There is a shared reachable set and a thread-local grey set.

To trace an object in the grey set:
1. Attempt to add it to the reachable set.  If it was already in the reachable set, ignore it, as someone else is already tracing it (possibly mark it as a popular object).  Otherwise:
2. Consider each of the objects it points to.  If any of them is already in the reachable set or the grey set, ignore it.  Otherwise:
3. Add them to the grey set.

In the implementation:

The thread-local sets are sparse bitmaps; probably, a two-level tree will do just fine; in a pinch, maybe go for three levels with a cache.

The grey and reachable sets are divided into granules of, say, 128 bits (should probably be at least 128 bits, as that's as much as we can CAS at a time).
When adding an object to the grey set, we also check if any other bit in its granule is set; if not, add the granule to the grey queue.
(A pointer to a granule can be represented in just 32 bits.)
Sort the grey queue before traversing it
Add elements of the grey set to the reachable set one granule at a time rather than one object at a time to take advantage of bit-parallelism in CAS.

Minor point:
The grey queue doesn't have to be _fully_ sorted, but one should at least make an effort; perhaps make it an LSM.

It can be partially sorted, but an unsorted subsequence should cover at most an L2-block of heap.
(Where an L2-block means either something slightly smaller than L2--in the event that L2 can be convinced to use pure LRU cache replacement--or else the size of a single L2 way, or perhaps a couple of them.)


Quoth hayley:

> The ZGC developers found that queues would grow in rare cases, without marking the bitmap before enqueuing.

I think consulting the grey set solves this.


How to implement the tree?
2x vpermi2d top level -> 64
512 mid level         -> 4096 (= 32kb, amd's auto big page size)
8kb bitmap            -> 8192
8 bits/byte           -> 8
16 bytes marked/bit   -> 16
2^38 byte heap
One bitmap page covers 8192*8*16 = 1mb = l2
Nominally we would like to sort somewhat intra-bitmap (intel/amd way size is 64k), but still good enough to ~eagerly trace what falls inside the current bitmap page.
That allows us to trace a given bitmap page to exhaustion, and then free it perfunctorily -> solved that problem.

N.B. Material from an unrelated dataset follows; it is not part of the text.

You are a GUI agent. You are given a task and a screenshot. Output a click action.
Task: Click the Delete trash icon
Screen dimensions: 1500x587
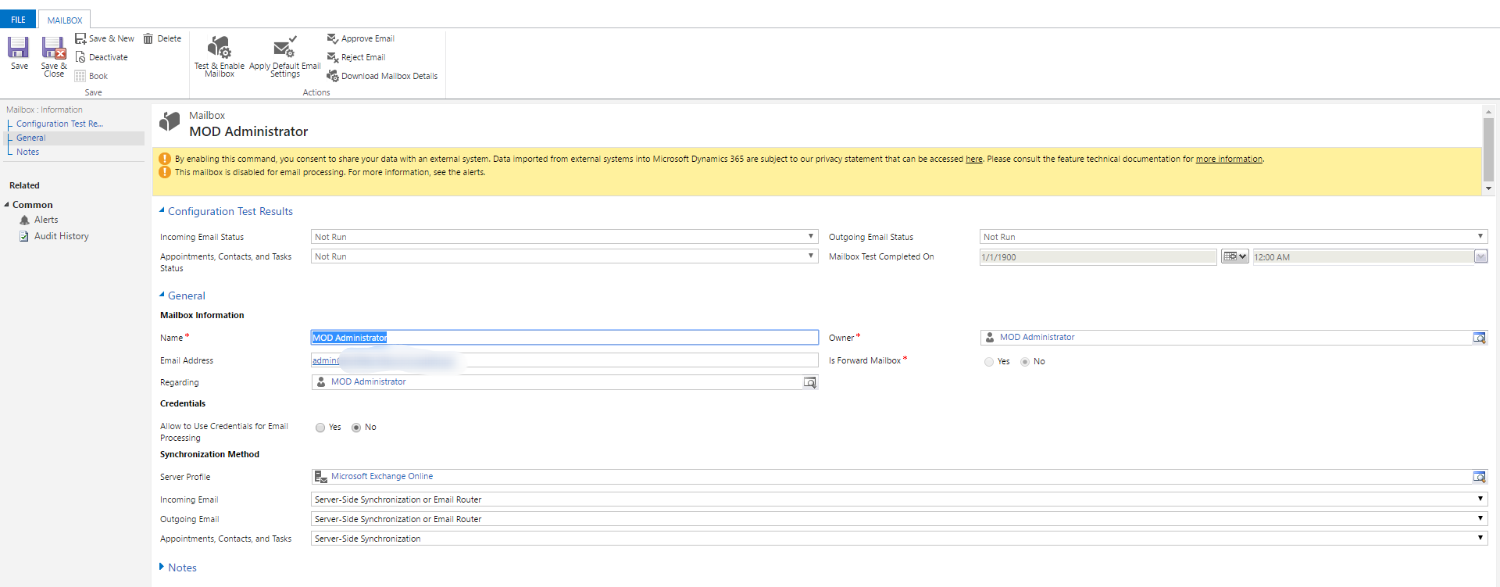click(x=148, y=39)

Supppose that we _increase_ the min object size to 4 words (except for conses--which go on special cons-only pages anyway;--treat em special), and at the same time _decrease_ alignment to 1 word?
That should decrease fragmentation and at the same time increase bitmap density (since a single bit suffices to mark 4 words).  Some extra bookkeeping is required for the marking (forget--but rather straightforward).  Also alignment for dcas (surely there is a bit to spare; maybe more than one, and we can have more alignment constraints?).